**PAGE EXCERPT**

┄┄┄┄┄┄┄┄┄┄

[PATCH 4/4] drm/amdgpu: busywait KIQ register accessing

Fri Oct 13 10:21:45 UTC 2017

Am 13.10.2017 um 11:35 schrieb Ding, Pixel:
> On 13/10/2017, 5:16 PM, "Christian König" <ckoenig.leichtzumerken at gmail.com> wrote:
>
>
>
>> Am 13.10.2017 um 10:26 schrieb Pixel Ding:
>>> From: pding <Pixel.Ding at amd.com>
>>>
>>> Register accessing is performed when IRQ is disabled. Never sleep in
>>> this function.
>>>
>>> Known issue: dead sleep in many use cases of index/data registers.
>>>
>>> Signed-off-by: pding <Pixel.Ding at amd.com>
>>> ---
>>>    drivers/gpu/drm/amd/amdgpu/amdgpu.h        |  1 +
>>>    drivers/gpu/drm/amd/amdgpu/amdgpu_device.c |  8 ++---
>>>    drivers/gpu/drm/amd/amdgpu/amdgpu_fence.c  |  2 +-
>>>    drivers/gpu/drm/amd/amdgpu/amdgpu_gfx.c    |  1 +
>>>    drivers/gpu/drm/amd/amdgpu/amdgpu_ring.h   |  1 +
>>>    drivers/gpu/drm/amd/amdgpu/amdgpu_virt.c   | 55 ++++++++++++++++++------------
>>>    6 files changed, 40 insertions(+), 28 deletions(-)
>>>
>>> diff --git a/drivers/gpu/drm/amd/amdgpu/amdgpu.h b/drivers/gpu/drm/amd/amdgpu/amdgpu.h
>>> index ca212ef..f9de756 100644
>>> --- a/drivers/gpu/drm/amd/amdgpu/amdgpu.h
>>> +++ b/drivers/gpu/drm/amd/amdgpu/amdgpu.h
>>> @@ -886,6 +886,7 @@ struct amdgpu_kiq {
>>>    	u64			eop_gpu_addr;
>>>    	struct amdgpu_bo	*eop_obj;
>>>    	struct mutex		ring_mutex;
>> You can remove the ring_mutex if you don't use it any more.
> [Pixel] KFD still use the mutex, I didn’t change it also to spin lock, should I?

Yes, when they use the mutex as well we need to change that to.

Otherwise we run into bad trouble when both try to access the same ring.

BTW: Do they also use the fence? That would be rather problematic.

┄┄┄┄┄┄┄┄┄┄

**EXERCISE TASK A**
In the patch thread above, condense the paragraph beginning "Register accessing is performed" into a single shorter sentence that keeps its main facts.

**GIVEN DATA**

┄┄┄┄┄┄┄┄┄┄

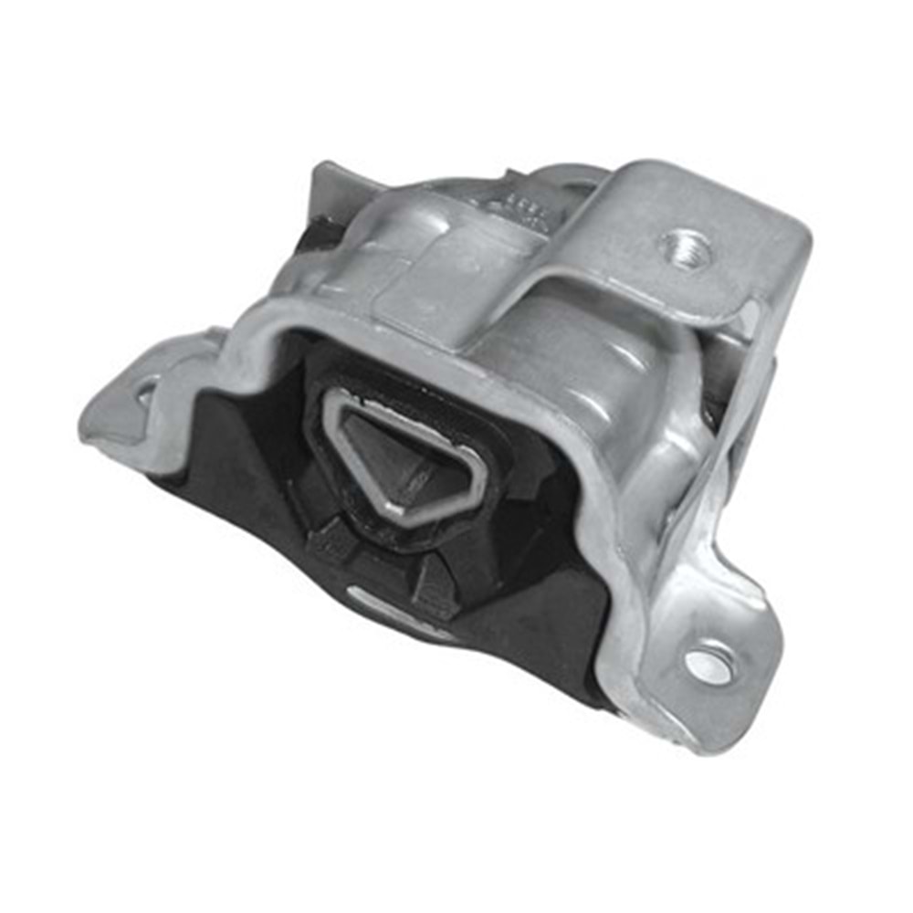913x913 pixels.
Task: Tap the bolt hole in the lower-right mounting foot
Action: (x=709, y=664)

┄┄┄┄┄┄┄┄┄┄

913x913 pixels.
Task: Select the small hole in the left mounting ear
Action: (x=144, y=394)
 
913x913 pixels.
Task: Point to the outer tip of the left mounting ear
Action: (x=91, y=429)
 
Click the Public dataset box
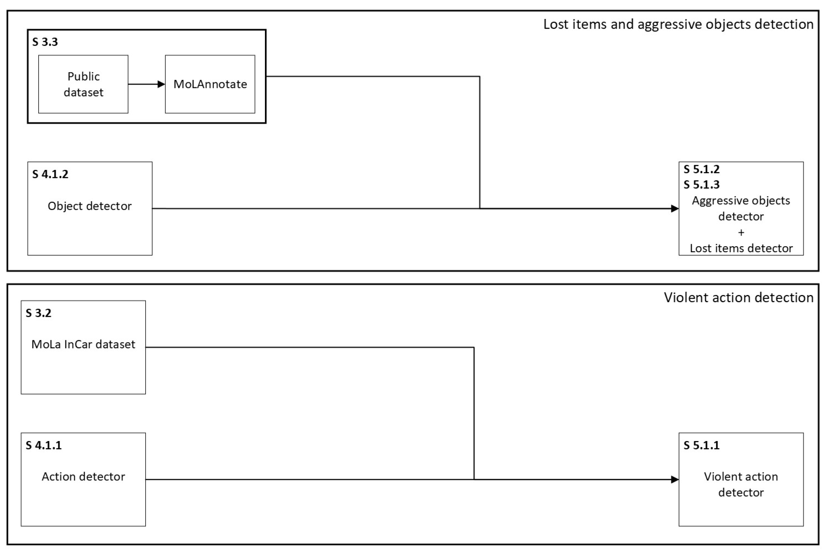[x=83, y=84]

┄┄┄┄┄┄┄┄┄┄

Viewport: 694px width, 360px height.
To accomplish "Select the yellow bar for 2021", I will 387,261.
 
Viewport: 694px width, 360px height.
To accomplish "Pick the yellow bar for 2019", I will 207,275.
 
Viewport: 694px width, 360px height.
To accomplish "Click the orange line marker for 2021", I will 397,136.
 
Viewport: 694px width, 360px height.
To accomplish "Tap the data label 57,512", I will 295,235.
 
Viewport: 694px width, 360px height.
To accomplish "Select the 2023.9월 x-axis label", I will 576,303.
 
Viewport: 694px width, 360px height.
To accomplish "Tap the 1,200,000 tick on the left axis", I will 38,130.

┄┄┄┄┄┄┄┄┄┄

**EXERCISE TASK B**
List every line in the rows that contains the string "mounting", matching case exactly.

**FINISHED ANSWER A**
Register access happens while IRQ is disabled, so this function must never sleep.

**FINISHED ANSWER B**
Task: Tap the bolt hole in the lower-right mounting foot
Task: Select the small hole in the left mounting ear
Task: Point to the outer tip of the left mounting ear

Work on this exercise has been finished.